### [TASK 1]
Rewrite the part of the heat equation thread starting at "But I got stuck" and ending at "Thanks in advance!", putting "clue" in place of "hint".
### [TASK 2]
Using the heat equation thread, answer yes or no to whether each statement agrees with it, and quote the words that decide it: (a) The first poster plans to find the Fourier transform and then recover f with the inverse Fourier transform. (b) The first poster suspects the Gaussian function is involved. (c) The reply assumes that f(x,0) equals zero.
### [TASK 3]
Translate this sentence from the heat equation thread into Spanish: "Can someone give me a hint as to how to proceed?"

### [PROVIDED TEXT]
__________

I am trying to show that the solution to the differential equation $$ \frac{\partial f}{\partial t} = k^2 \frac{\partial^2 f}{\partial x^2}, \, -\infty < x < \infty, \, t \ge 0 $$ is $$ f(x,t) = \frac{1}{2k\sqrt{\pi t}} \int_{-\infty}^\infty g(x')e^{-(x-x')^2/4k^2t} \, dx' $$
My thoughts: first find the Fourier transform $\hat{f}$ and then get $f$ from inverse Fourier transform. Since $$ f(x) = \int_{-\infty}^{\infty} \hat{f}( \alpha ) \, e^{i \alpha t} d\alpha $$ then $$ f'(x) = \frac{d}{dt}\!\left( \int_{-\infty}^{\infty}\hat{f}( \alpha ) \, e^{i \alpha t} d\alpha \right)= \int_{-\infty}^{\infty} i \alpha \, \hat{f}( \alpha ) \, e^{i \alpha t} d\alpha $$ Hence $\hat{f}'(\alpha) = i \alpha \, \hat{f}(\alpha)$. It follows that $$ \frac{\partial \hat{f}}{\partial t} = k^2 \frac{\partial^2 \hat{f} }{\partial \alpha^2} = -k^2\alpha^2 \hat{f}(\alpha,t) $$ The solution of this differential equation is $\hat{f}(\alpha,t) = c e^{-k^2\alpha^2t}$ for some constant $c$. Plugging in $\hat{f}(\alpha,0) = \hat{g}(\alpha)$, we get $$ \hat{f}(\alpha,t) = \hat{g}(\alpha) e^{-k^2\alpha^2t} $$ Next, it remains to find $f$ from $\hat{f}$ using the inverse Fourier transform.
But I got stuck here because I don't know how to simplify $$ f(x) = \int_{-\infty}^{\infty} \hat{g}(\alpha) e^{-k^2\alpha^2t} \, e^{i \alpha t} d\alpha $$ I guess this has something to do with the Gaussian function since its fourier transform has a $\sqrt{2\pi}$ in it. Can someone give me a hint as to how to proceed? Thanks in advance!
Let's solve the PDE $$ \frac{\partial f}{\partial t} = k^2 \frac{\partial^2 f}{\partial x^2}, \qquad -\infty < x < \infty, \, t \ge 0, $$ assuming that $f(x,0)=g(x)$, and trying to follow the OP's notation and line of thought as closely as possible.

__________

### [AVAILABLE DATA]

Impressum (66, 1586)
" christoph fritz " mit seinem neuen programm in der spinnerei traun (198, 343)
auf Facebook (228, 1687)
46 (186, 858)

__________

### [EXERCISE OUTPUT 1]
But I got stuck here because I don't know how to simplify $$ f(x) = \int_{-\infty}^{\infty} \hat{g}(\alpha) e^{-k^2\alpha^2t} \, e^{i \alpha t} d\alpha $$ I guess this has something to do with the Gaussian function since its fourier transform has a $\sqrt{2\pi}$ in it. Can someone give me a clue as to how to proceed? Thanks in advance!

### [EXERCISE OUTPUT 2]
(a) Yes: "first find the Fourier transform $\hat{f}$ and then get $f$ from inverse Fourier transform"
(b) Yes: "I guess this has something to do with the Gaussian function"
(c) No: "assuming that $f(x,0)=g(x)$"

### [EXERCISE OUTPUT 3]
¿Alguien puede darme una pista sobre cómo continuar?